Hixie's Natural Log: The CSS2.1 test suite: Day 1

2003-05-01 16:28 UTC The CSS2.1 test suite: Day 1

(Well, it's not really day 1, but it's the first day I made any real progress, so I'm going to use artistic license and call it day 1. To be honest it's not even really a day, I mean, I spent about 2 hours on it tops...)

Today I worked on converting the CSS1 Test Suite into the format we've decided upon for the CSS2.1 Test Suite. This is a distinctly non-trivial job. To start with, I decided to just do overall changes, converting all the tests into roughly the right shape before looking at any of them in detail.

The first step of this plan was extracting the stylesheet and test content from the 106 original test files. Getting the stylesheet is easy enough, but the content is in most test files twice, and usually prefixed by some comments and another copy of the stylesheet. I ended up using a simple (albeit long) Perl regular expression to do this:

$page =~ m~  <title>(.+)</title>
             .+
             <style\ type="text/css">(.+)</style>
             .+
         (?: <pre>.+</pre> .*? <hr> \s*
           | <body> )
             (.+?)                                                                \n*
             <table\ border\ cellspacing="0"\ cellpadding="3"\ class="tabletest"> \s*
             <tr>                                                                 \s*
             <td\ colspan="2"\ bgcolor="silver">                                  \s*
             <strong>TABLE\ Testing\ Section</strong></td>                        \s*
             </tr>                                                                \s*
             <tr>                                                                 \s*
             <td\ bgcolor="silver"> </td>                                    \s*
             <td>                                                                 \s*
             (.+?)                                                                \n*
             </td>                                                                \s*
             </tr>                                                                \s*
             </table>                                                             \s*
             </body>                                                              \s*
             </html>                                                              \s* $
          ~xios or die "file is not in the expected format\n";
my $title = $1;
my $stylesheet = $2;
my $content1 = $3;

I did originally try to use HTML::TokeParser to parse the HTML files and read out the information I needed that way, but a combination of HTML::TokeParser's non-compliant behaviour, and the somewhat unpredictable nature of the source files, made that more trouble than it was worth and I quickly dropped that plan in favour of the regular expression above.
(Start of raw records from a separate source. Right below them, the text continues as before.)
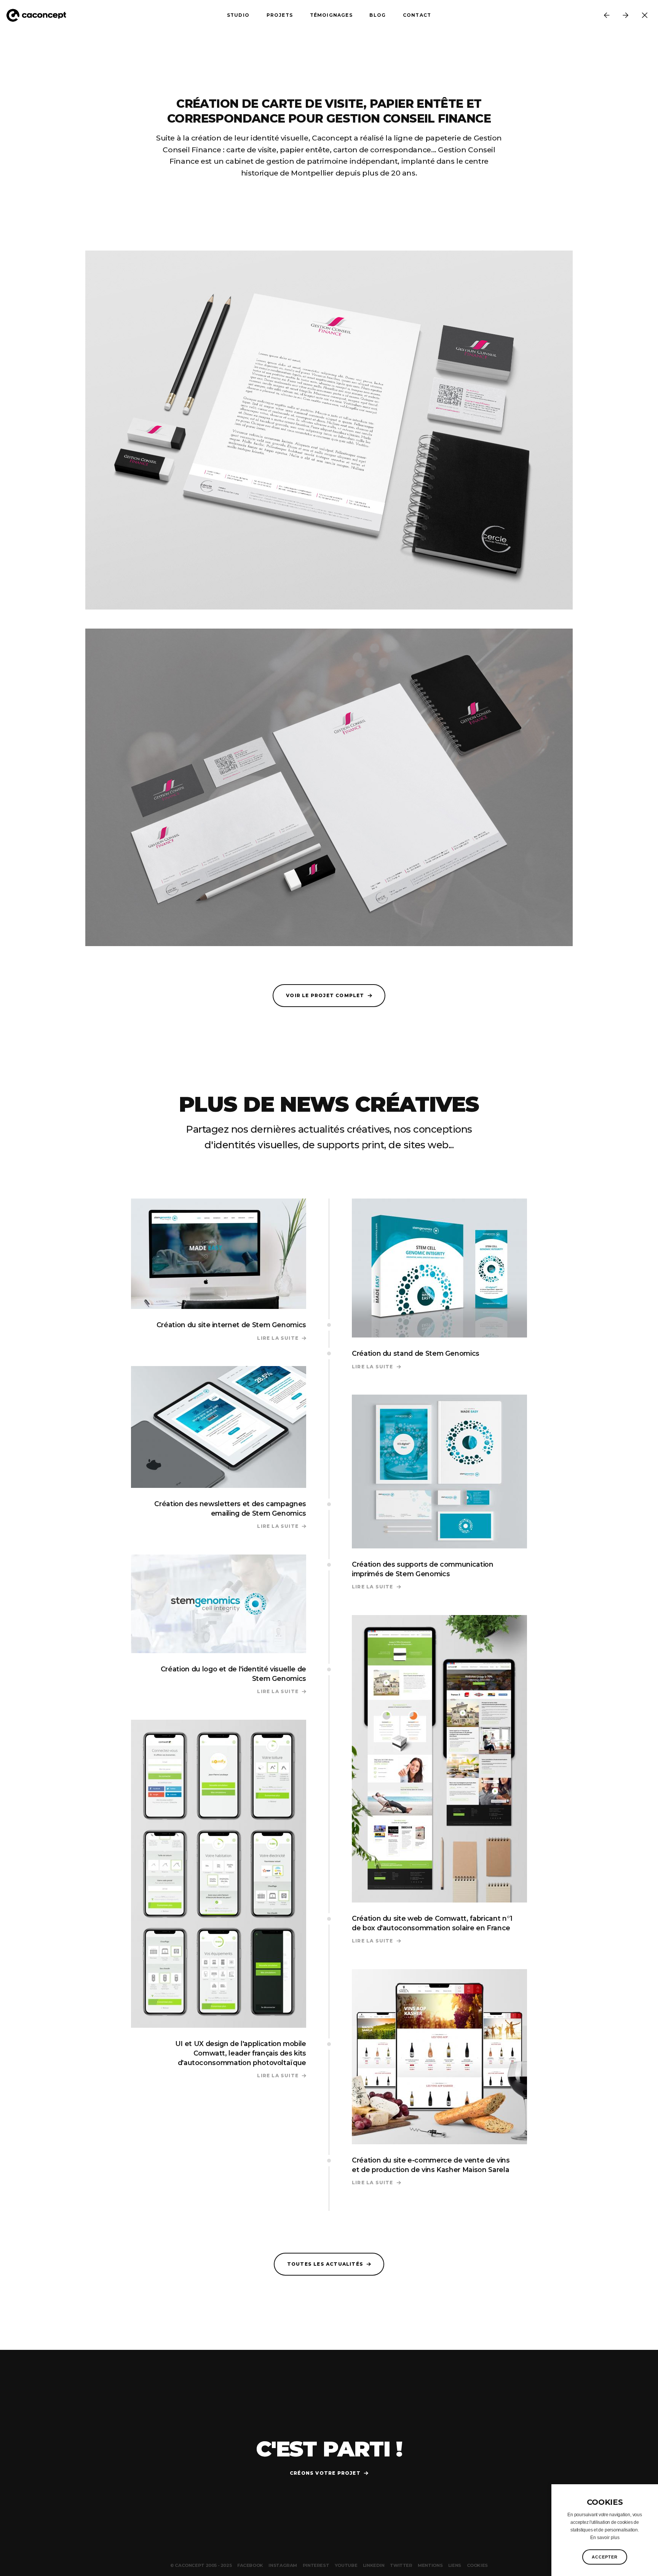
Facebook (250, 2565)
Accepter (605, 2557)
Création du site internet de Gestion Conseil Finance (606, 15)
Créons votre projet (325, 2473)
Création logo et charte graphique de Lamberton (625, 15)
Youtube (346, 2565)
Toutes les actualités (325, 2264)
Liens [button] (454, 2565)
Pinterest (316, 2565)
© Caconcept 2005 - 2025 (201, 2565)
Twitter (401, 2565)
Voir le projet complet (325, 995)
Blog (377, 15)
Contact (417, 15)
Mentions (430, 2565)
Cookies (477, 2565)
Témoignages (331, 15)
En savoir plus (605, 2537)
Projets (280, 15)
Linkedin (374, 2565)
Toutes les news (644, 15)
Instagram (282, 2565)
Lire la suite (281, 1338)
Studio (238, 15)
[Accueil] (40, 15)
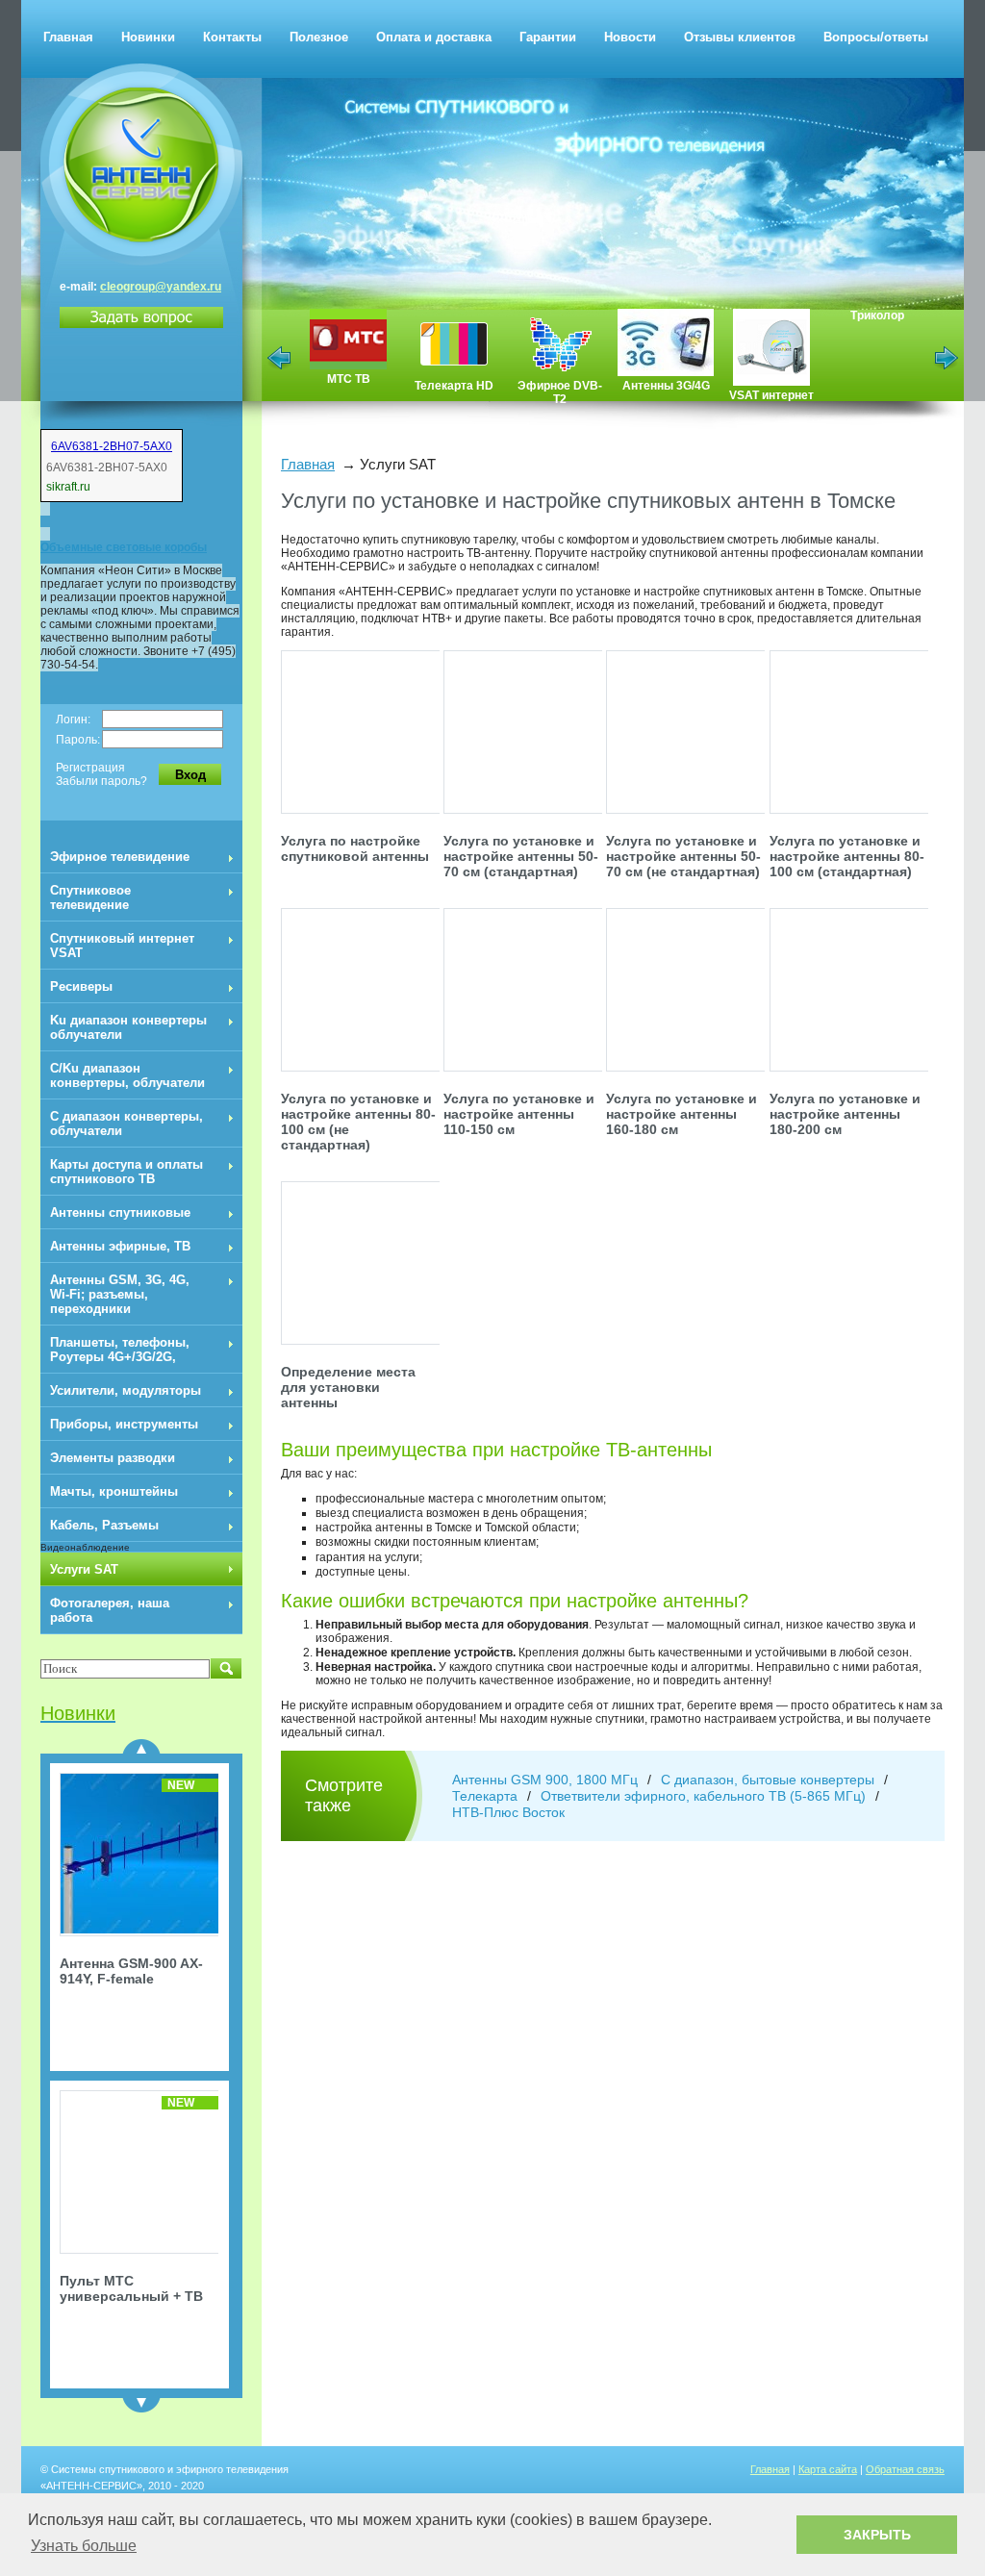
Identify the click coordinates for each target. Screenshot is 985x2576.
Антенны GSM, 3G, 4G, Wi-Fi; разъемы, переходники (119, 1294)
There were only two files that didn't match this regular expression. The first appears to have gotten corrupted at some point. The second is Todd Fahrner's famous Box Acid Test (home site). Those of you who have been in the CSS community for a long time (in relative Internet terms — I'm talking 1998 here) will almost certainly remember this test. It is probably the single most successful test that the CSS community has ever seen. When Todd wrote it, pretty much every user agent implementor raced to fix their rendering engines to nail the test, and now that is the one page on the Web that you can almost guarentee all UAs will render identically, to the pixel.

The next step in converting the CSS1 test suite to the new format is turning the HTML 4.0 Transitional content into XHTML 1.1 content. I made a brief attempt at doing this by hand, then decided to not reinvent the wheel, and instead opened a two-way pipe to HTML Tidy in "output body only" mode:

open2(*TidyOut, *TidyIn, '/home/ianh/bin/tidy/bin/tidy -i -n -asxhtml -q -config tidy.cfg');
print TidyIn "<!DOCTYPE HTML PUBLIC \"-//W3C//DTD HTML 4.01//EN\"><title></title>$content1";
close(TidyIn);
$/ = undef; # read everything in at once, not one line at a time
my $content = <TidyOut>;

Amusingly, the code I've described so far ended up catching a bunch of errors (member only links) in the CSS1 tests.

The next step, and the final step performed by my script, is to output the stylesheet and content into new files, ready for being turned into actual CSS2.1-format tests. That will entail splitting the longer tests into multiple files and making the tests quicker to use.

That can wait for another day, though.